Но, как бы странно это ни прозвучало, ничто из этого её не трогало: ни «Главное о Роузи», ни генеалогическое древо. Будто ничего этого не было. Да и большую часть времени она вела себя так, будто меня тоже не существовало.

Раньше я постоянно просила её рассказать о дне моего рождения, пока не осознала всю безнадёжность этой просьбы.

Я знала, где и когда это произошло, но мне хотелось узнать, что она почувствовала, увидев меня в первый раз. Мне хотелось услышать, что для неё моё появление на свет было сравнимо с вручением бочонка золота и дарственной на самый красивый гавайский остров (именно так описывала рождение Джерм её мама).

Но в конце концов я сдалась.
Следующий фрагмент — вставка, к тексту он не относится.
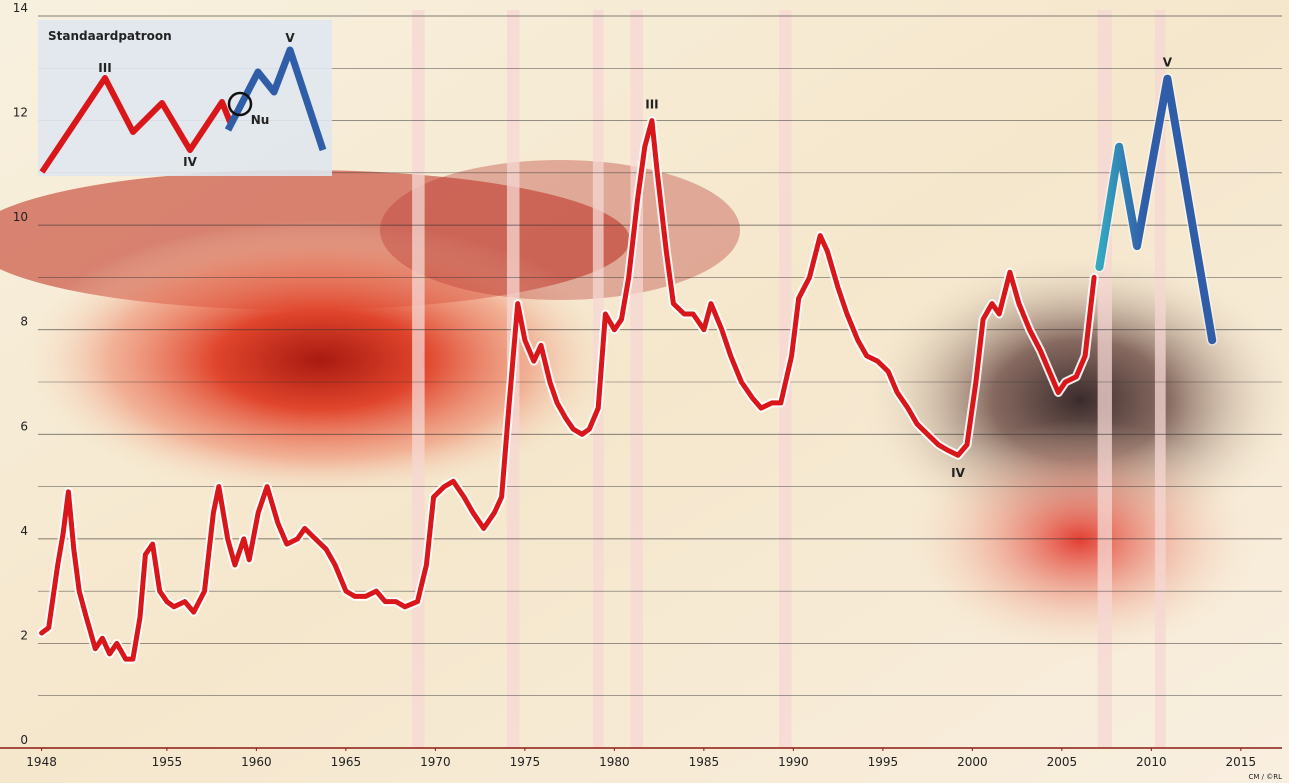  I want to click on x-tick-label: 1980, so click(614, 762).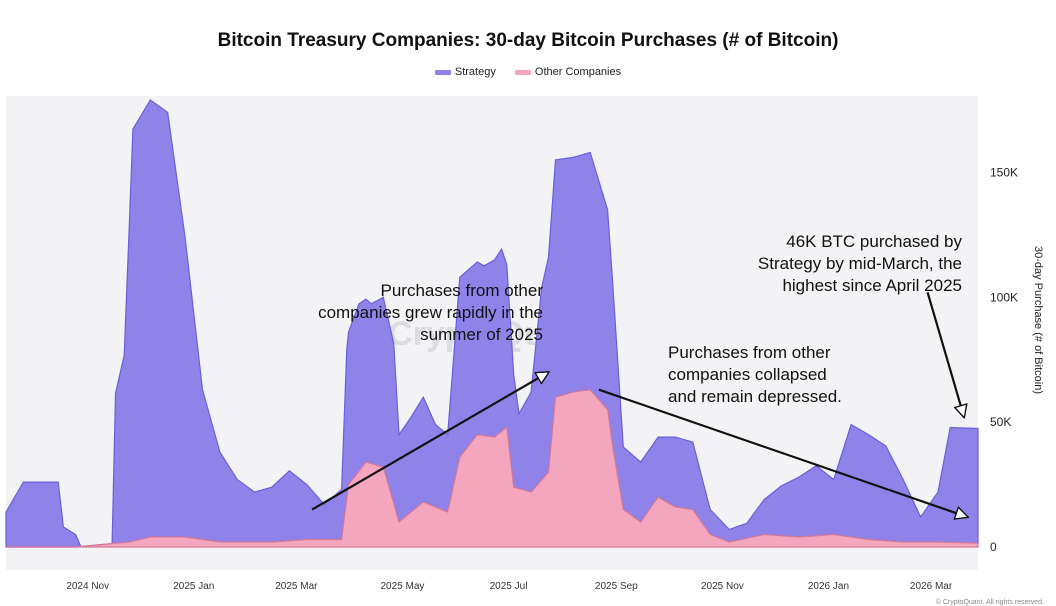 The width and height of the screenshot is (1056, 606). I want to click on y-tick-label: 150K, so click(1004, 172). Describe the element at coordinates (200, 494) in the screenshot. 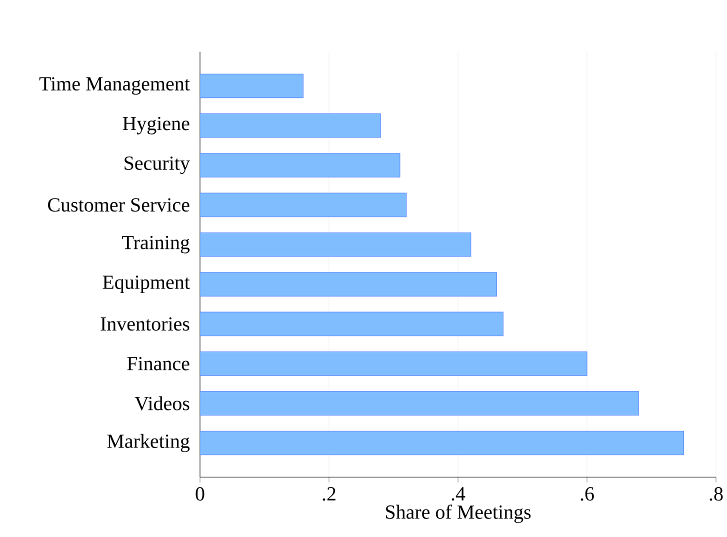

Потому что получала в ответ лишь долгий взгляд и раздражённое «Разве я могу такое упомнить?». Как если бы я спрашивала её, кто стал чемпионом мира по бейсболу в 1976 году.

Мама никогда меня не обнимала, никогда не радовалась моему возвращению из школы и не грустила, когда я шла к школьному автобусу. Она не спрашивала, где я была, не помогала мне с покупками, не говорила, что пора спать. Я ни разу в жизни не слышала её смеха. У неё диплом по истории искусств, но я ничего не знала о её преподавателях или чему она училась. Она никогда не рассказывала, как влюбилась в моего папу и любила ли она его вообще.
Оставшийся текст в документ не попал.